My own hypothesis is that the unequal exchange arises the dynamics of exchange in a world with a massive gradient in the value of labour power between different economies. Depending on how labour power is priced, and the comparisons made, the difference in wages between the third world and developed capitalist world range up to the order of thirty times.

Marx wrote "In order to examine the object of our investigation in its integrity, free of all disturbing and subsidiary circumstances, we must treat the whole world as one nation, " (second footnote in Chapter 24 of Vol 1 of Capital).

In applying Marx we therefore have to try to move from the abstract to the concrete.

The value of a commodity depends the socially necessary labour time for its production. What is that, in a world with a 30 fold gradient of wages? There is a pull towards the cheapest wages, but clearly the dynamics are such that capital does not immediately fly to the areas of lowest wages, thereby rapidly equalising the immiseration. There are clearly counter-dynamics about the centralisation of capital in the metropolitan countries and the emergence of a privileged "middle class", educated market, which in turn provides sophisticated labour power for the complex processes of an advanced capitalist economy.

One formula I have seen about international exchange is that international value is determined by the average unit of universal labour by all the coutries participating in international trade. Logical from a marxist point of view, but what does one mean by average? And why average, and not the cheapest socially necessary labour time, or the socially necessary labour time in the heartlands of monopoly capitalism? This is complicated by the speed of technological change which Marx argued creates temporary extra surplus-value for the capitalist through a temporary monopoly of the new methods of production.

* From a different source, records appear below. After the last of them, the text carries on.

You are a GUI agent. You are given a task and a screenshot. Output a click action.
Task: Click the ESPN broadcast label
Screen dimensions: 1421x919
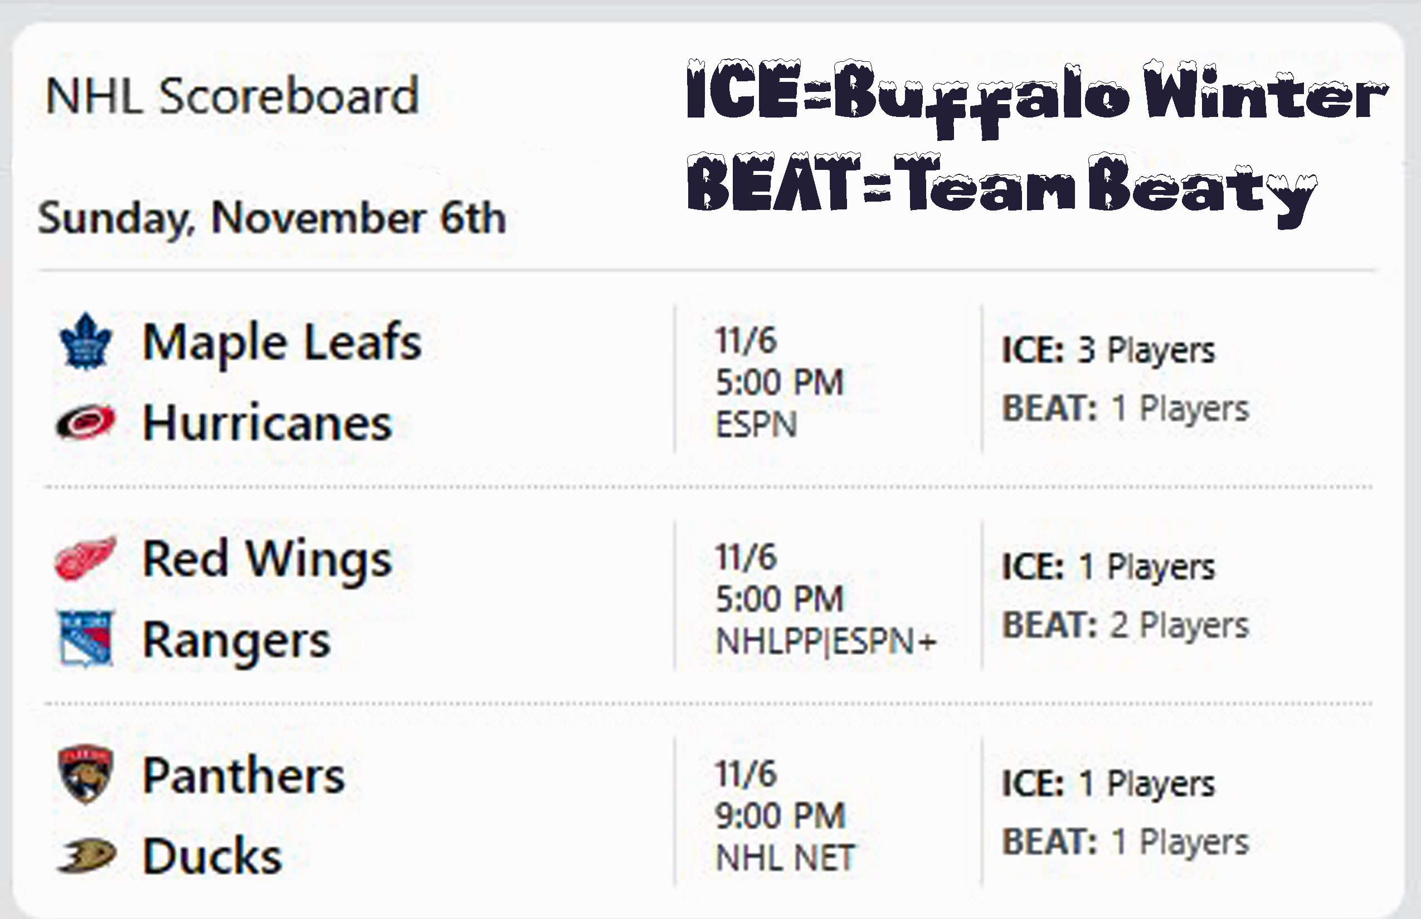(756, 425)
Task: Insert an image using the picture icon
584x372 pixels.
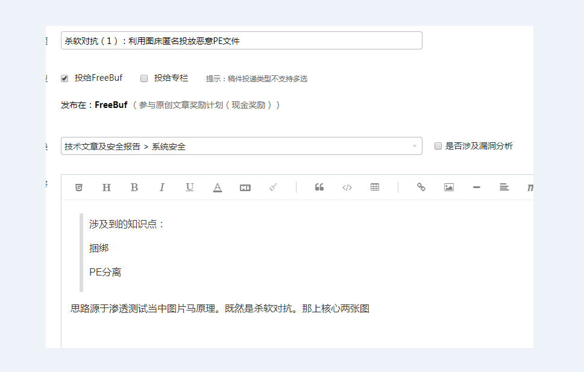Action: click(x=448, y=187)
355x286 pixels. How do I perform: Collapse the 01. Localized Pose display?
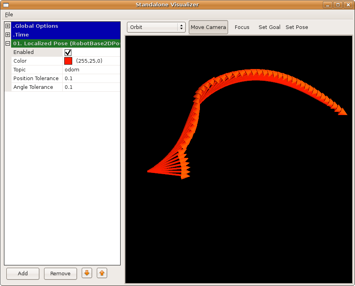point(8,44)
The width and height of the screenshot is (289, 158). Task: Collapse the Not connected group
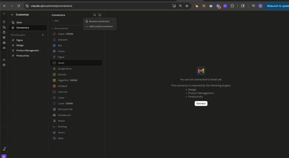pos(60,28)
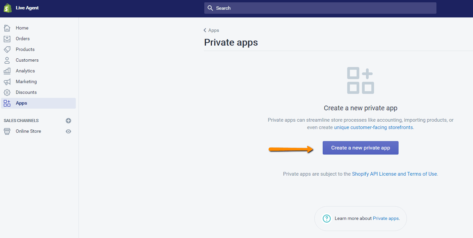Switch to the Apps breadcrumb page
473x238 pixels.
(213, 30)
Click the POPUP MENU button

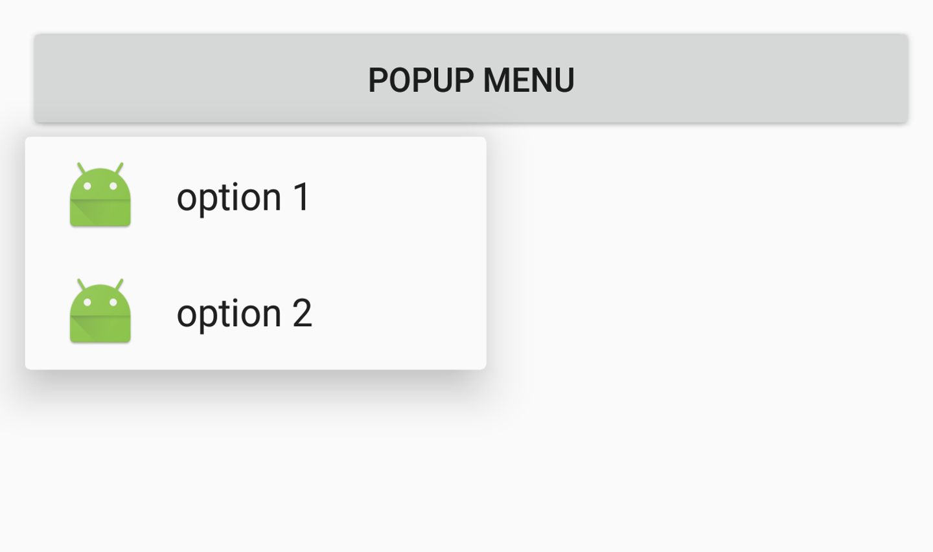(x=471, y=79)
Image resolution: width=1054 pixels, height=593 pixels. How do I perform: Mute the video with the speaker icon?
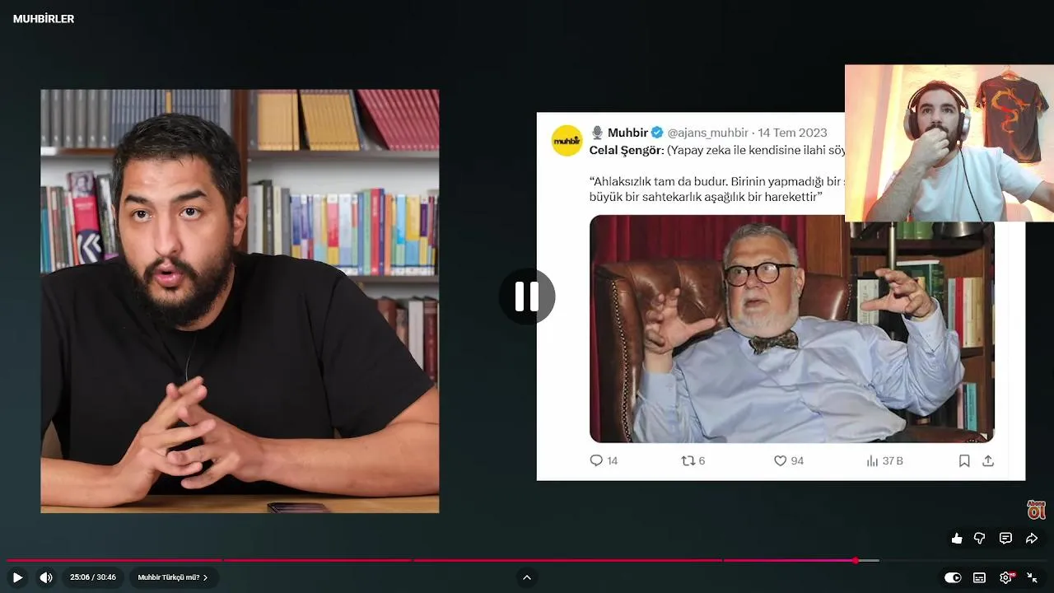click(46, 577)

The trouble is that the speed with which these new processes equilibrate within the notionally uniform capitalist world economy is very varied, for capital, for labour power, and for different types of commodities.

My view therefore is that fundamentally the secret of unequal exchange will be found in the riddle as with the exploitation of the worker's labour power that the exchange is actually *fair*, in terms of the narrow bourgeois right of who owns what commodity at what moment in the exchange. But of course the application of a narrow bourgeois right on a uniform basis to a complex social process that is very non-uniform is in the round essential *un* equal.

Thus the massive gradient of wages and living standards in the world, contributes to, as well as being caused by, massive gradients in Value locally in relation to global Value, so that it would be wiser to see it as a field, varying in its force in a highly irregular way like a gravitational field.

The speed at which economic components such as labour power, capital and commodities can circulate, is one of the things that are subject to human control, even if the world capitalist system cannot be taken over by a world proletarian revolution next month, and be subjected to perfectly orderly central planning. Therefore the exploration of reforms, to which some sections of the capitalists are already being propelled, about the management of the volatility of finance capital movements, whether by greater transparency, or a tax on transfers or whatever, is potentially a fundamental structural reform that raises the question of the ultimate ownership and accountability of the whole world economy, but in a way that starts to give openings for real change.

To heap contempt on the exploration of these issues and the contradictions between the capitalists themselves, does not speak well for the marxist credibility of those subscribers who find it quicker to scorn than to analyse. Dogmatism is less daunting, when you realise that fundamentally it is a manifestation of laziness.